Tuesday, 7 December 2010

Fermentation at Bass in the 1880's

Bored of Bass yet? Naaah. How could you be? Today we're going to take a look at Bass's system of fermentation.

You're probably thinking "I know how Bass fermented. They used unions." As always, the truth is slightly more complicated. But take my word for it. Listen to the words of someone who went around the brewery in the 1880's: Alfred Barnard.

"Thither we went, and found ourselves in a lofty and light chamber of similar dimensions to the cooling department, called the fermenting square room. It contains 117 square wooden vessels, each holding forty-five barrels, and all as clean as a new pin. In the middle of each is placed a tall mixing tunner or spreader, the shape of a doctor's stethescope, through which the added liquor is allowed to flow, so as to mix it well with the liquor which has first been run in. Here it is that the yeast is added, and the wonderful change of wort into beer takes place. This is a delicate process, as there are certain leading features to be distinguished by the watchful brewer, for, although he may have been successful in all the preceding stages, yet. should he fail in this, the advantage obtained will be of little avail. At the corner of this room, as usual, there is a capital office for the use of the Excise Officers, for it is here that their duties, as described in our first article, commence.

On returning to the staircase, we noticed on either side of the fermenting room a gas engine, which our guide informed us was used for hoisting yeast the union room below, and, on descending a few stairs we came to an intermediate low-pitched chamber, the floor of which is covered with asphalte and possesses side drains to run off the water that falls through the upper floor when the fermenting vessels placed therein are cleaned. In the centre, is the large receiving vessel, which acts as an intermediary between the fermenting squares and the union vessels, and the remainder of the floor is used for cleansing pipes and sundry other purposes. As there was nothing else that claimed our attention here, we proceeded to the floor below, which is another spacious and lofty apartment containing 640 union casks, each union holding 160 gallons, in which the fermentation of the liquor, now "beer," is completed. The ale from the fermenting squares is conducted to the union room through a series of pipes which discharge it into a long trough over the union casks, passing it from thence into the casks, by what are called union pipes ; and, fixed in the top of each cask is another pipe, called the swan neck, through which the barm passes or works itself from the cask to the top of the barm trough.
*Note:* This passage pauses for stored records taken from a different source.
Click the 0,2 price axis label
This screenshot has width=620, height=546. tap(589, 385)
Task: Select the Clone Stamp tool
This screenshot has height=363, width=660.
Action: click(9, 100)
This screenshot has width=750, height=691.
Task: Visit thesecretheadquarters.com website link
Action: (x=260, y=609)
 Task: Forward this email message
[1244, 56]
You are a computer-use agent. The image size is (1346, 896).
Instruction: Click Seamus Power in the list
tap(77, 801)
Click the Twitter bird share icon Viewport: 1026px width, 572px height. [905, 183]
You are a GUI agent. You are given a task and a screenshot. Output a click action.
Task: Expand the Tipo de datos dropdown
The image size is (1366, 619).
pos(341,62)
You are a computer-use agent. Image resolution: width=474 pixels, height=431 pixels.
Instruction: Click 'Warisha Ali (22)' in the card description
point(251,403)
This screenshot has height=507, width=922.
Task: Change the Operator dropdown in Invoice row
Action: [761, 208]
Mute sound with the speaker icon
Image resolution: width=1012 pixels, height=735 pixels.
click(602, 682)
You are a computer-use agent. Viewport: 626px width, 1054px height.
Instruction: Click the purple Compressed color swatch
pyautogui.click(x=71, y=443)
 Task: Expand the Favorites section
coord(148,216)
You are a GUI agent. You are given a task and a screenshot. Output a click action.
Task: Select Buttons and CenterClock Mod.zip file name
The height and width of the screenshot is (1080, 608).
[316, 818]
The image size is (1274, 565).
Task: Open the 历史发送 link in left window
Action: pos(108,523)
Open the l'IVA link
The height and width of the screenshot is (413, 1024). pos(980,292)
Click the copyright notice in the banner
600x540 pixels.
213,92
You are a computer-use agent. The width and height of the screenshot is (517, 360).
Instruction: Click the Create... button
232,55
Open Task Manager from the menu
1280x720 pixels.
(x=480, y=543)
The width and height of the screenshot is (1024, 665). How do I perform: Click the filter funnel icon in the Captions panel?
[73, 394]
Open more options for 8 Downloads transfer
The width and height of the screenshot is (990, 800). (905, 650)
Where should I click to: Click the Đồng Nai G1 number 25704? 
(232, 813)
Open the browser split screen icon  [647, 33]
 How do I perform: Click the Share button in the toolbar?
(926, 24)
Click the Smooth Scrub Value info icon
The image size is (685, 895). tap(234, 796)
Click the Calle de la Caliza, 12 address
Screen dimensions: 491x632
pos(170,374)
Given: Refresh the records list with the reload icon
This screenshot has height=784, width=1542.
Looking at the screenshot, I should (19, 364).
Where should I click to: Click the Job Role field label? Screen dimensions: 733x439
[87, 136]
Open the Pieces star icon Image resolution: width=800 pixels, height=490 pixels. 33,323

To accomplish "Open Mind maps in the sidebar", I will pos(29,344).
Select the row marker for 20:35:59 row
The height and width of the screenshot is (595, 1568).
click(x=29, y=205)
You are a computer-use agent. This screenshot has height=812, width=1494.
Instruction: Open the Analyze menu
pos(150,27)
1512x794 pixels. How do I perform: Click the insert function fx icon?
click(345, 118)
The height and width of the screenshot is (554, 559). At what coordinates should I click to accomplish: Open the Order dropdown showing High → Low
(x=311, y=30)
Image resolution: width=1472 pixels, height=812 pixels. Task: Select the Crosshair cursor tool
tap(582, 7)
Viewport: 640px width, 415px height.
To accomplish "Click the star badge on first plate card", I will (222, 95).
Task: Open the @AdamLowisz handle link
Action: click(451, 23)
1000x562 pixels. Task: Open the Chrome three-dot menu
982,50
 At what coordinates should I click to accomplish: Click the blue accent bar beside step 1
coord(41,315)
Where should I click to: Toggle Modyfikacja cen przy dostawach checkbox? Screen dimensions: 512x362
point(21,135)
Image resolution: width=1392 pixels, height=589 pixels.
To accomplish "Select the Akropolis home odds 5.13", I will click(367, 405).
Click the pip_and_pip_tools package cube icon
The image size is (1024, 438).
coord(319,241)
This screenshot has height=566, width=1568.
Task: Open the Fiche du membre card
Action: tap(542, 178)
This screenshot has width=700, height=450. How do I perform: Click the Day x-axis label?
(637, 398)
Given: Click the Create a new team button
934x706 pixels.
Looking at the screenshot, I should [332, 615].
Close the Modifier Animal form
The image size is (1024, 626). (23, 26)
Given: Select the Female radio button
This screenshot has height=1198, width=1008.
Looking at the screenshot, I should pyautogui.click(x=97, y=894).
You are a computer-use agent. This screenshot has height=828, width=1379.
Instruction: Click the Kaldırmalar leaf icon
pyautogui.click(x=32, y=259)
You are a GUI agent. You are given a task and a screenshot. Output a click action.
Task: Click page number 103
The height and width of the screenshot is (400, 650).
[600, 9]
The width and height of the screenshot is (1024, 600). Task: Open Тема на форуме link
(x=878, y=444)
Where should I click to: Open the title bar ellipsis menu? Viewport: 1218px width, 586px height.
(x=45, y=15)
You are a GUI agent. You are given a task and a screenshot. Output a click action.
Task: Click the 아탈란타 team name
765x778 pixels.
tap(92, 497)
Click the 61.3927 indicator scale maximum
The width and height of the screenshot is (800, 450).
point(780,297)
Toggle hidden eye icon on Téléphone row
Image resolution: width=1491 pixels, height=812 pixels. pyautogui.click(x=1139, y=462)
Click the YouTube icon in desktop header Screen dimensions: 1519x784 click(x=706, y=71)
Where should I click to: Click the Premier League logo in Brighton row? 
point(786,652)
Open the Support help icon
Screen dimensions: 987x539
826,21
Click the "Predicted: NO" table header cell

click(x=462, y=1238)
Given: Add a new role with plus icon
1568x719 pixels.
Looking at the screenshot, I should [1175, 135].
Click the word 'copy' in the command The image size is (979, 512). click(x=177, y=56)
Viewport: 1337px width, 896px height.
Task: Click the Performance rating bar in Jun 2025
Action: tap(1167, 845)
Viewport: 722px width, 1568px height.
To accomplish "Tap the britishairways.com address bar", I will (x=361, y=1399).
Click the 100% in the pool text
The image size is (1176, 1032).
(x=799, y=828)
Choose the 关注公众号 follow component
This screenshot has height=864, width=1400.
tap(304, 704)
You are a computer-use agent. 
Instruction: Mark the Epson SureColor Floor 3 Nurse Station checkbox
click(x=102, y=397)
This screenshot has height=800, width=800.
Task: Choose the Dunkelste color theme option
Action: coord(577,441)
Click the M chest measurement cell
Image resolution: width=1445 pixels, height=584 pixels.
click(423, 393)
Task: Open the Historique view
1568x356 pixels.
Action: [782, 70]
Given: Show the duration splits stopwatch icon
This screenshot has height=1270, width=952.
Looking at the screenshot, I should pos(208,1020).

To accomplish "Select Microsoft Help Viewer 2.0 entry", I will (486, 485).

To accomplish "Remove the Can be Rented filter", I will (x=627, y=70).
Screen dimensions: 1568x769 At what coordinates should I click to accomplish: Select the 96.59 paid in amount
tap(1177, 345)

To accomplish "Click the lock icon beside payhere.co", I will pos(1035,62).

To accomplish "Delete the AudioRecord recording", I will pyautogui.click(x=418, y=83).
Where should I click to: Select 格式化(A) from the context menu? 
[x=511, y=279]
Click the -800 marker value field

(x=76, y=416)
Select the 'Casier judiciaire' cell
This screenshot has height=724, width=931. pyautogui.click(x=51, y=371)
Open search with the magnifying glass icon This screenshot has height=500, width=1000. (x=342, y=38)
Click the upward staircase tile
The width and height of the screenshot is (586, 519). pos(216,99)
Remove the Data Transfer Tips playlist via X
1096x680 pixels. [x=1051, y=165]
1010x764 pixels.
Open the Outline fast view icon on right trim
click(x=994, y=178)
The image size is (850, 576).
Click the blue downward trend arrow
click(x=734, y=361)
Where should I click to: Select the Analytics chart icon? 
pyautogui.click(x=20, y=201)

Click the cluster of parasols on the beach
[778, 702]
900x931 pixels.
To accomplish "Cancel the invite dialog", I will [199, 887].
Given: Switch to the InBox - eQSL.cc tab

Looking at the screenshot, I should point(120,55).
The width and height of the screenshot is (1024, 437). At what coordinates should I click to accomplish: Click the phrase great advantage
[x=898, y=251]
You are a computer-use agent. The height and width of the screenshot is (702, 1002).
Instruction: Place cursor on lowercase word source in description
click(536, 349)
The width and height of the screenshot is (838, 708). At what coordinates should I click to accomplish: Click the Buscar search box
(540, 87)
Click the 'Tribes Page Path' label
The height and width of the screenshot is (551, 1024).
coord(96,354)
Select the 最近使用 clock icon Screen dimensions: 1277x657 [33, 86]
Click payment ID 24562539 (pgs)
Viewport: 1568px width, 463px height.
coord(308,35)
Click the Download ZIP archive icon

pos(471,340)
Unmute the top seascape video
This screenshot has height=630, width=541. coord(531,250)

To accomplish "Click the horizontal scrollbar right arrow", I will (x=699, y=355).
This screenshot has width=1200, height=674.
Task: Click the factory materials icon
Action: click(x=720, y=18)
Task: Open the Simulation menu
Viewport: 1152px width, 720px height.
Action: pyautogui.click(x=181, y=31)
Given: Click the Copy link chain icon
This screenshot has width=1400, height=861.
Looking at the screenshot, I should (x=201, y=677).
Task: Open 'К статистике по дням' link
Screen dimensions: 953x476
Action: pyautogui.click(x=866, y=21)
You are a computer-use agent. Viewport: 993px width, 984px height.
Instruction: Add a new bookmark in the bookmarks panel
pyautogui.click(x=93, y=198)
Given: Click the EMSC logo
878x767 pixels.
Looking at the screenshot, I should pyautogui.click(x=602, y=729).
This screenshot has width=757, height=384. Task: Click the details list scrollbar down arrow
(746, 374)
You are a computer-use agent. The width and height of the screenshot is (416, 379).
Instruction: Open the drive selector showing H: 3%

This, the process of cleansing, occupies from three to four days. Off this room, is the wing of the Old Brewery, before referred to, whose old walls are in some places nearly two feet thick. It is not quite so large a place as the room we had just left, nevertheless, it contains as many as 450 unions. The ground floor, underneath both union rooms, is appropriated to the racking department and contains some very large racking-squares with the usual running-off apparatus. It is here that the barrels are filled, hopped down, and then rolled into the railway trucks."
"Noted breweries of Great Britain and Ireland, Vol. I" by Alfred Barnard, 1889, pages 66-68.

If you could be arsed to read that, you'll note that the fermentation began in open squares, not unions. The unions weren't used so much for fermentation as for cleansing. The final phase, when the yeast was removed. Brewers were obsessed with cleansing and had many different ways of achieving it. Like the dropping system used at Fullers. Or the pontoes used in many London breweries.

I've always had a rather romantic view of unions. These wonderful, if expensive, devices for producing authentic Burton Pale Ale. Until John Bexon, head brewer of Greene King, who formerly worked at Bass in Burton, put me right. "They were impossible to clean properly," he said "and were a constant risk of infection." Makes it easier to understand why breweries ditched them for more conventional methods. The surprise is that Bass kept them for so long, until the 1980's.


Ed said...

I heard from a former head brewer at Marston's that they kept their burton unions for yeast propagation.

Gary Gillman said...

Michael Jackson's explanation of the advantages of the Unions, written after his visit to Marston's which had expanded its system:


There is some good discussion of Memel wood here. Marston's used a nearby-by (relatively) substitute when it couldn't find Memel wood.

One thing I think all are in agreement on is the difficulty of cleaning wooden vessels whether old or new. There is a risk of contamination from organisms in the wood which can never be entirely overcome. However, is it possible unique, desirable flavours are produced in this way as well? I think this is what Jackson was saying, in effect.